**ИСХОДНЫЙ ОТРЫВОК**:
В течение этой недели обвинение не только продемонстрировало результаты кропотливой работы по сбору доказательств, продолжавшейся 6 лет, но и впервые дало представление о том, какие правовые аргументы оно планирует использовать на следующем этапе. Некоторые из этих аргументов повлияют не только на нынешних четырех обвиняемых, но и на любого будущего обвиняемого выше по командной цепи (а они, как уже дали понять прокуроры, будут).

Военный или гражданский самолет — не имеет юридического значения

Один из наиболее важных юридических аргументов следствия заключается в том, что при обвинении в убийстве не имеет значения, какой самолет стал мишенью, гражданский или военный. В соответствии с голландским уголовным законодательством (и дело рассматривается в соответствии с голландским законодательством по соглашению всех членов JIT), основным преступлением в этом случае является выстрел по самолету. Ст. 168 Уголовного кодекса Нидерландов гласит, что сбивать самолет преступно, и не приводит различия между военным или коммерческим самолетом. Если, совершив это преступление, вы стали причиной гибели людей, значит, вы также совершили убийство — ст. 289 голландского Уголовного кодекса. Какой самолет был мишенью — гражданский или военный — имеет значение только для строгости приговора, поскольку гражданский рейс перевозит обычно больше людей. Но нет правдоподобного сценария, при котором намерение сбить любой самолет — будь то военный или гражданский — не включает намерение убить хотя бы одного человека.

Эта линия юридических аргументов, если они будут приняты судом, означает, что подозреваемые не смогут защитить себя словами «мы не знали, что „Бук“, который мы просили, получили, помогли перевезти и спрятать, будет использоваться для сбивания именно «Боинга» MH-17». Их линия защиты могла бы строиться на том, что они планировали использовать «Бук» не для стрельбы по самолетам, а, например, для того, чтобы сдерживать полеты. Но учитывая множество телефонных перехватов, доказывающих, что эти четверо подозреваемых хотели именно сбить самолет — и были счастливы, когда это произошло, — делает такую ​​защиту невозможной.

Тут важно отметить, что различие между намерением обстрелять военный или гражданский самолет отсутствует только тогда, когда обвиняемые не пользуются иммунитетом комбатантов (участников военных действий). Имей они такой иммунитет, им было бы достаточно доказать, что они целились именно в военный самолет и приложили достаточно усилий, чтобы не ошибиться с мишенью.

**ЗАДАНИЕ 1**:
Продублируйте из отрывка о суде по делу MH-17 участок от «Эта линия юридических» до «такую ​​защиту невозможной.» включительно.
**ЗАДАНИЕ 2**:
Допишите продолжение отрывка о суде по делу MH-17, начав сразу после его последнего предложения.
Строки, которые идут дальше, не относятся к отрывку и представляют собой отдельный материал.

**ПРЕДОСТАВЛЕННЫЕ МАТЕРИАЛЫ**:
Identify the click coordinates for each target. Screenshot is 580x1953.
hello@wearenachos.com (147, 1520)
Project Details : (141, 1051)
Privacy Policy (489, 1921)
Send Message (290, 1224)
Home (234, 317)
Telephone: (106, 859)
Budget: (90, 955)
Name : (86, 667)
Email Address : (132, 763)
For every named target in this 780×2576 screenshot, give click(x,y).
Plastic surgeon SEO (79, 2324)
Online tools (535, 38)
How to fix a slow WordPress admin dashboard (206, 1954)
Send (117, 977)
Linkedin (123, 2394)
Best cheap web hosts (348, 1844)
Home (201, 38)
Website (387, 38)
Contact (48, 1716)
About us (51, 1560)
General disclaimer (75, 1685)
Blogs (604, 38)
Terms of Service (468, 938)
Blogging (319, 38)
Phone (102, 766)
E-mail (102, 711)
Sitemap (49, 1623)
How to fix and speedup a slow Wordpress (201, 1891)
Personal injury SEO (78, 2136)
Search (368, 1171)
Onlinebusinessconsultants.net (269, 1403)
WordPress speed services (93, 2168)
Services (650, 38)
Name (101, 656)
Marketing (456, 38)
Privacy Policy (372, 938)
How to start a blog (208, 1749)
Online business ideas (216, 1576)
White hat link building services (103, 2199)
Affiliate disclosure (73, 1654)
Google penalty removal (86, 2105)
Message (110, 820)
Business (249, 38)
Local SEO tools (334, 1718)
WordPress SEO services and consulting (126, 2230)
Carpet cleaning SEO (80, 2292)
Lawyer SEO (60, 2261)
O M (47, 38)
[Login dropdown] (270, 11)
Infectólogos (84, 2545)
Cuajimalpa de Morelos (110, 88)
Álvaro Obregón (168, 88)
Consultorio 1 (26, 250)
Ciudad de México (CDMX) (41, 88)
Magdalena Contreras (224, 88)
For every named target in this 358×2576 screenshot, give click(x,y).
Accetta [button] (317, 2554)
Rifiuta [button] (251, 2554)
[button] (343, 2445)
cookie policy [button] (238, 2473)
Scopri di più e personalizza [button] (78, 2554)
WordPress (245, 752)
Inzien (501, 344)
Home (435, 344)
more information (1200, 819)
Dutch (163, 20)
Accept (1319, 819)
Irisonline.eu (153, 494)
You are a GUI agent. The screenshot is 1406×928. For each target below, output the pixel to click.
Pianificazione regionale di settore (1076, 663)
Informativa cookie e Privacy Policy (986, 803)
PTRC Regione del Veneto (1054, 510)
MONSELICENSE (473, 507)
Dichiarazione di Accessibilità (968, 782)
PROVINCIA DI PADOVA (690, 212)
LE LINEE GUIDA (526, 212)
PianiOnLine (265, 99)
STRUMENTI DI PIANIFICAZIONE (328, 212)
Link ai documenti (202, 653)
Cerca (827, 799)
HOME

**ОЖИДАЕМЫЙ ОТВЕТ 1**:
Эта линия юридических аргументов, если они будут приняты судом, означает, что подозреваемые не смогут защитить себя словами «мы не знали, что „Бук“, который мы просили, получили, помогли перевезти и спрятать, будет использоваться для сбивания именно «Боинга» MH-17». Их линия защиты могла бы строиться на том, что они планировали использовать «Бук» не для стрельбы по самолетам, а, например, для того, чтобы сдерживать полеты. Но учитывая множество телефонных перехватов, доказывающих, что эти четверо подозреваемых хотели именно сбить самолет — и были счастливы, когда это произошло, — делает такую ​​защиту невозможной.

**ОЖИДАЕМЫЙ ОТВЕТ 2**:
Иммунитет участников военных действий

Все это приводит нас ко второму ключевому юридическому аргументу, который обвинение подробно представило на этой неделе. Теоретически это касалось только того, может ли обвиняемый Олег Пулатов, единственный из четырех подозреваемых, нанявших адвоката защиты, — претендовать на иммунитет от уголовного преследования как участник военных действий, ведь во время войны «ошибки случаются». На практике, однако, выдвижение такого обвинения имело важные политические и правовые последствия для российского государства, а также для ключевых военных и других должностных лиц, которые на следующем этапе расследования могут быть признаны виновными в санкционировании поставки «Бука».

В соответствии с Женевской конвенцией подозреваемые могли бы получить иммунитет от ответственности за (по ошибке) сбитый «Боинг» MH-17 при определенных конкретных условиях. В принципе, такой иммунитет предоставляется только регулярным вооруженным силам государства, участвующего в международном военном конфликте, но может быть сделано исключение для «ополченцев и добровольцев». Очевидно, что во время выстрела никто из четырех подозреваемых не был активным членом регулярных государственных вооруженных сил, поскольку так называемая «ДНР» не является государством, признанным какой-либо страной-членом ООН. Таким образом, они могли претендовать на иммунитет только в соответствии с оговоркой о «добровольцах».

Существует четыре критерия, всем из которых они должны соответствовать, чтобы такой иммунитет был предоставлен.

Во-первых, данное преступление не должно быть «преступлением против человечности» (crime against humanity). Если исходить из того, что обвиняемые целились в военный самолет и приняли достаточные меры предосторожности, чтобы не сбить гражданский авиалайнер, — это не будет подпадать под понятие «преступление против человечности». А вот целиться в гражданский самолет во время войны, например, чтобы затем обвинить в этом противника, — уже подпадало бы под это понятие и лишало бы иммунитета.

Второе условие для иммунитета — конфликт должен быть международным. Сторона, претендующая на неприкосновенность комбатантов, должна воевать от имени другого (признанного) государства. Боевик должен действовать под контролем и от имени этого другого государства. Другими словами, если украинский сепаратист из непризнанной «ДНР» сбил «Боинг» MH17 и не был звеном в российской военной иерархии, это было бы преступлением, совершенным в локальном контексте Украины, и Женевская конвенция не будет применяться. Поскольку Украина передала свое право на преследование обвиняемых в судебном порядке Нидерландам, это преступление будет рассматриваться так же, как и любое преступление, совершенное в Нидерландах.


Чтобы получить иммунитет от уголовного преследования за сбитый Боинг, обвиняемым придется признать, что это был международный конфликт


Ниже мы еще вернемся ко второму критерию, поскольку он имеет серьезные последствия — как политические, так и правовые — для российской военной и политической элиты.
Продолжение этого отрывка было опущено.